Как ни велик был Герасим Фомич по таким капитальным добродетелям, каковы: терпение, кротость и трусость, он все-таки не мог бы достигнуть совершенства в доброй нравственности и примерно хорошем поведении, если б не застегивал своего кафтана на все пуговицы. В этом отношении он простирал свою точность, или, справедливее, нравственность, до педантства. Зато по окончании курса учения он был выпущен на поприще гражданской деятельности с отличным аттестатом, и имя его было начертано золотыми буквами на мраморной доске, в пример и поощрение прочему юношеству, которое легкомысленно стремится к познаниям нараспашку.

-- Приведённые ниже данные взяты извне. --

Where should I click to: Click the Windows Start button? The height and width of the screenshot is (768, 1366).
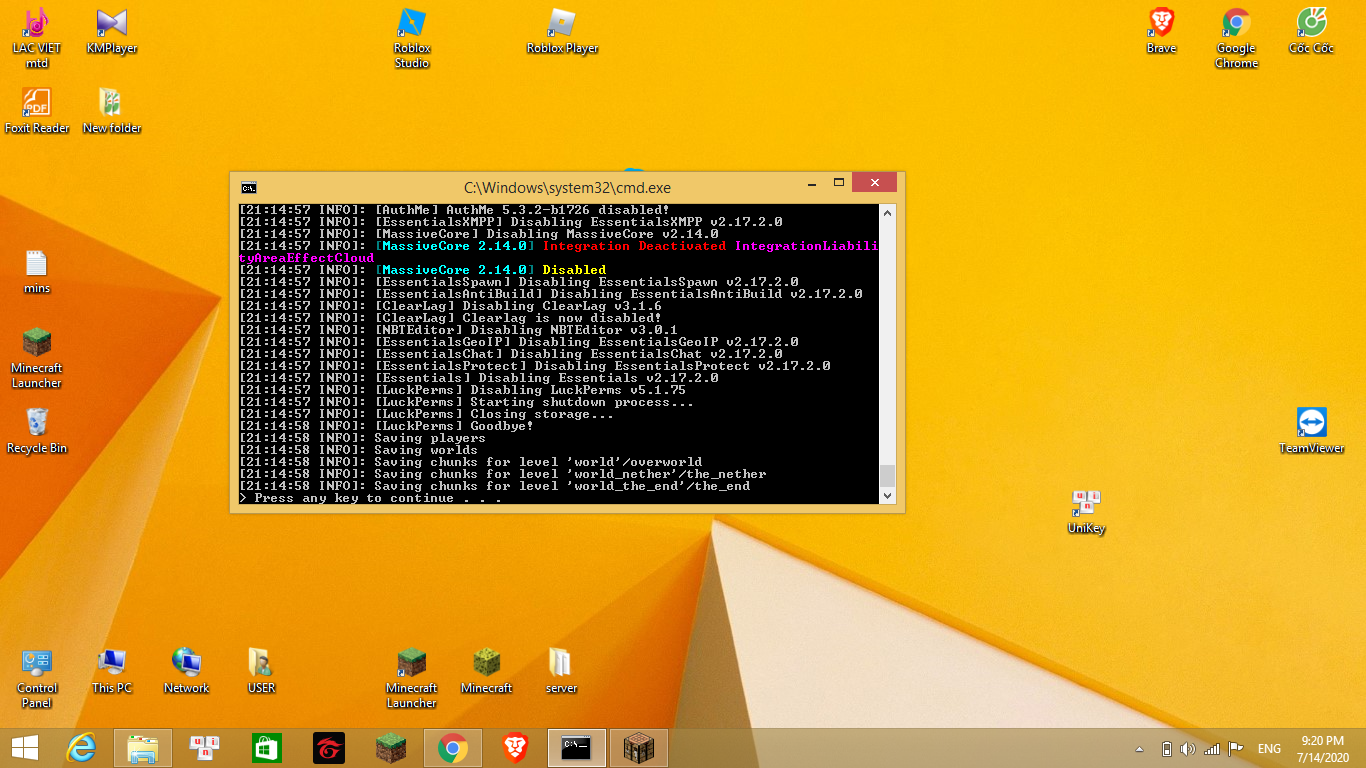coord(24,748)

После того на упомянутом поприще гражданской деятельности явилось хотя и новое, однако весьма обыкновенное лицо, всегда встречаемое в Мещанских и Подьяческих улицах, а в некоторые дни и на Невском проспекте. Это лицо было — Герасим Фомич, и имело следующие приметы: рост средний, лицо без определительного выражения, изжелта-бледное, волосы и брови цвета нюхательного табака знаменитого Бобкова, стан немного сутуловатый, взгляд на все вообще предметы скромный, на некоторые робкий, на иные совершенно раболепный; поступь не совсем величественную, но и не плебейскую, именно такую, которою одни доходят до степеней известных, а другие только до богадельни.

И стал жить Герасим Фомич честным трудом, не завися от какой-нибудь исключительной личности или страстишки и не сетуя на некоторые неудобства, вообще свойственные быту рабочего класса.

Школьная опытность внушила ему благое нерасположение к дружественной короткости с людьми, с которыми случай поставил его в отношения. По этой причине он не заводил связей с сослуживцами, пугливо удалялся от кружка молодых кандидатов на хорошие места, не входил в нескромные рассуждения о прогрессе, о Западе, о человечестве, которые так хорошо знают сочинители докладных записок, и думал свою думу: "Пусть они себе толкуют, что хотят, — не мое дело! Так лучше будет — не мое дело, да и только! Мое дело вот: прийти пораньше, да засесть за стол, да и писать, и записывать, и переписывать, а если велят сочинить что-нибудь, то и сочинить… да, и самому, из своей головы, сочинить можно что-нибудь, если велят; а не велят, так и знай свое дело: пиши, да записывай, да переписывай. Так лучше будет; право, лучше будет!"

Иногда, впрочем, трудно ему было одолеть искушение, увлекавшее его к другому образу жизни, в сообщество с кем-нибудь, хотя с своими соседями по службе. Иногда хотелось ему поразговориться с ними, заметить им кое-что по случаю решительных суждений их о Каратыгине и Роберте Пиле, даже уничтожить некоторые канцелярские авторитеты и, следовательно, стать самому авторитетом — из незаметного писательного орудия, творящего дело свое в молчании, сделаться человеком значащим, имеющим свой взгляд, свои мнения и убеждения. Но каждый раз, когда отваживался он уступить стремлению своего самолюбия, спасительная робость оковывала язык его, охлаждала воображение, он возвращался к прежнему безмолвию и выводил про себя спокойное умозаключение: "Так лучше будет! Пусть они там… пусть! А я себе в стороне, а я так, издали буду смотреть на них. До меня ничто не касается!"